Task prompt
Render the data below as a Markdown table with two columns, Row and Line. Number the non-blank lines in order and skip the blank ones.

Given records

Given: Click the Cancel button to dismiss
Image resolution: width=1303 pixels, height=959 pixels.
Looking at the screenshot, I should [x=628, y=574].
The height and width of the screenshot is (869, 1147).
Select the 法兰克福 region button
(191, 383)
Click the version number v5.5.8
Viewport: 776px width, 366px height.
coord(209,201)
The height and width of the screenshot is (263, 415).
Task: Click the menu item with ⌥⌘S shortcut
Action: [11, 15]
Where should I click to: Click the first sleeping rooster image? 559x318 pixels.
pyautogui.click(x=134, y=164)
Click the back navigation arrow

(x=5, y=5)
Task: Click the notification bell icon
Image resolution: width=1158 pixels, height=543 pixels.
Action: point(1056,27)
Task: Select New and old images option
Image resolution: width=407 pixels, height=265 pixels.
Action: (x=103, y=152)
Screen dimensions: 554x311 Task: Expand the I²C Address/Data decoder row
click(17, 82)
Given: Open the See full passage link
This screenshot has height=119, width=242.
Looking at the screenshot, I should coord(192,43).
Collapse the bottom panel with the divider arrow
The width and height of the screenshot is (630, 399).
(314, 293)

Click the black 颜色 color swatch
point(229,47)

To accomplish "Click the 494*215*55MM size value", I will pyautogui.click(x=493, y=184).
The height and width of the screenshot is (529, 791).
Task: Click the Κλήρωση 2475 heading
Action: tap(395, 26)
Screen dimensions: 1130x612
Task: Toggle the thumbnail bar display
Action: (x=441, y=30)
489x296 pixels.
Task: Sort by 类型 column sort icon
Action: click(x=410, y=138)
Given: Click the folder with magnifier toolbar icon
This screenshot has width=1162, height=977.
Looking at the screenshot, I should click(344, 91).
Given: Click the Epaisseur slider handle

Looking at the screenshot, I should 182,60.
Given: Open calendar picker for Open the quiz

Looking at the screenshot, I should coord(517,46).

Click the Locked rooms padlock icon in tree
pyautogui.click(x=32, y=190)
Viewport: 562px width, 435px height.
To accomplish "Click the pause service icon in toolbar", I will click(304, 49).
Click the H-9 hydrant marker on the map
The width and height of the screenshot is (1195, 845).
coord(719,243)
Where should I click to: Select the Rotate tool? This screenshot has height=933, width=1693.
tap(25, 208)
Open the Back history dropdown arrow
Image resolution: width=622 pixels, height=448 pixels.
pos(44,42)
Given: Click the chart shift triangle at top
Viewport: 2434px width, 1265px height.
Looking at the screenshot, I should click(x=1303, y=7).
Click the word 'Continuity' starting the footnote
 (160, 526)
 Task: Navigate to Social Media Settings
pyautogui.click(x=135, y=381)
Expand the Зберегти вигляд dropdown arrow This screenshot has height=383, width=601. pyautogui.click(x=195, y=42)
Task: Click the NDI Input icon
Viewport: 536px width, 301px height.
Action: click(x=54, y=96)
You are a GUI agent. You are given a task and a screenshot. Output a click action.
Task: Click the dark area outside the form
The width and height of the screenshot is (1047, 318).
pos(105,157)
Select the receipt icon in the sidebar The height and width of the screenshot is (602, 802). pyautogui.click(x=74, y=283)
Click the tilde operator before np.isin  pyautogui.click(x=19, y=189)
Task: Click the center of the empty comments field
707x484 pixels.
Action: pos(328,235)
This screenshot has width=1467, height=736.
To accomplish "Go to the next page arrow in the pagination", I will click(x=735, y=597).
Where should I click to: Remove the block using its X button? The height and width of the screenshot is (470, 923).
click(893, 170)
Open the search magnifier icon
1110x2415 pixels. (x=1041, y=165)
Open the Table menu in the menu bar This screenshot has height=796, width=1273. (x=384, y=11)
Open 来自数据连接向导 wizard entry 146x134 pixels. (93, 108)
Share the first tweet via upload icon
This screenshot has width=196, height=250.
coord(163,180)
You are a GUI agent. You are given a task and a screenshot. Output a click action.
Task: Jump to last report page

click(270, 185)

Finished answer
| Row | Line |
|---|---|
| 1 | Given: Click the Cancel button to dismiss |
| 2 | Image resolution: width=1303 pixels, height=959 pixels. |
| 3 | Looking at the screenshot, I should [x=628, y=574]. |
| 4 | The height and width of the screenshot is (869, 1147). |
| 5 | Select the 法兰克福 region button |
| 6 | (191, 383) |
| 7 | Click the version number v5.5.8 |
| 8 | Viewport: 776px width, 366px height. |
| 9 | coord(209,201) |
| 10 | The height and width of the screenshot is (263, 415). |
| 11 | Task: Click the menu item with ⌥⌘S shortcut |
| 12 | Action: [11, 15] |
| 13 | Where should I click to: Click the first sleeping rooster image? 559x318 pixels. |
| 14 | pyautogui.click(x=134, y=164) |
| 15 | Click the back navigation arrow |
| 16 | (x=5, y=5) |
| 17 | Task: Click the notification bell icon |
| 18 | Image resolution: width=1158 pixels, height=543 pixels. |
| 19 | Action: point(1056,27) |
| 20 | Task: Select New and old images option |
| 21 | Image resolution: width=407 pixels, height=265 pixels. |
| 22 | Action: (x=103, y=152) |
| 23 | Screen dimensions: 554x311 Task: Expand the I²C Address/Data decoder row |
| 24 | click(17, 82) |
| 25 | Given: Open the See full passage link |
| 26 | This screenshot has height=119, width=242. |
| 27 | Looking at the screenshot, I should coord(192,43). |
| 28 | Collapse the bottom panel with the divider arrow |
| 29 | The width and height of the screenshot is (630, 399). |
| 30 | (314, 293) |
| 31 | Click the black 颜色 color swatch |
| 32 | point(229,47) |
| 33 | To accomplish "Click the 494*215*55MM size value", I will pyautogui.click(x=493, y=184). |
| 34 | The height and width of the screenshot is (529, 791). |
| 35 | Task: Click the Κλήρωση 2475 heading |
| 36 | Action: tap(395, 26) |
| 37 | Screen dimensions: 1130x612 |
| 38 | Task: Toggle the thumbnail bar display |
| 39 | Action: (x=441, y=30) |
| 40 | 489x296 pixels. |
| 41 | Task: Sort by 类型 column sort icon |
| 42 | Action: click(x=410, y=138) |
| 43 | Given: Click the folder with magnifier toolbar icon |
| 44 | This screenshot has width=1162, height=977. |
| 45 | Looking at the screenshot, I should click(344, 91). |
| 46 | Given: Click the Epaisseur slider handle |
| 47 | Looking at the screenshot, I should 182,60. |
| 48 | Given: Open calendar picker for Open the quiz |
| 49 | Looking at the screenshot, I should coord(517,46). |
| 50 | Click the Locked rooms padlock icon in tree |
| 51 | pyautogui.click(x=32, y=190) |
| 52 | Viewport: 562px width, 435px height. |
| 53 | To accomplish "Click the pause service icon in toolbar", I will click(304, 49). |
| 54 | Click the H-9 hydrant marker on the map |
| 55 | The width and height of the screenshot is (1195, 845). |
| 56 | coord(719,243) |
| 57 | Where should I click to: Select the Rotate tool? This screenshot has height=933, width=1693. |
| 58 | tap(25, 208) |
| 59 | Open the Back history dropdown arrow |
| 60 | Image resolution: width=622 pixels, height=448 pixels. |
| 61 | pos(44,42) |
| 62 | Given: Click the chart shift triangle at top |
| 63 | Viewport: 2434px width, 1265px height. |
| 64 | Looking at the screenshot, I should click(x=1303, y=7). |
| 65 | Click the word 'Continuity' starting the footnote |
| 66 |  (160, 526) |
| 67 |  Task: Navigate to Social Media Settings |
| 68 | pyautogui.click(x=135, y=381) |
| 69 | Expand the Зберегти вигляд dropdown arrow This screenshot has height=383, width=601. pyautogui.click(x=195, y=42) |
| 70 | Task: Click the NDI Input icon |
| 71 | Viewport: 536px width, 301px height. |
| 72 | Action: click(x=54, y=96) |
| 73 | You are a GUI agent. You are given a task and a screenshot. Output a click action. |
| 74 | Task: Click the dark area outside the form |
| 75 | The width and height of the screenshot is (1047, 318). |
| 76 | pos(105,157) |
| 77 | Select the receipt icon in the sidebar The height and width of the screenshot is (602, 802). pyautogui.click(x=74, y=283) |
| 78 | Click the tilde operator before np.isin  pyautogui.click(x=19, y=189) |
| 79 | Task: Click the center of the empty comments field |
| 80 | 707x484 pixels. |
| 81 | Action: pos(328,235) |
| 82 | This screenshot has width=1467, height=736. |
| 83 | To accomplish "Go to the next page arrow in the pagination", I will click(x=735, y=597). |
| 84 | Where should I click to: Remove the block using its X button? The height and width of the screenshot is (470, 923). |
| 85 | click(893, 170) |
| 86 | Open the search magnifier icon |
| 87 | 1110x2415 pixels. (x=1041, y=165) |
| 88 | Open the Table menu in the menu bar This screenshot has height=796, width=1273. (x=384, y=11) |
| 89 | Open 来自数据连接向导 wizard entry 146x134 pixels. (93, 108) |
| 90 | Share the first tweet via upload icon |
| 91 | This screenshot has width=196, height=250. |
| 92 | coord(163,180) |
| 93 | You are a GUI agent. You are given a task and a screenshot. Output a click action. |
| 94 | Task: Jump to last report page |
| 95 | click(270, 185) |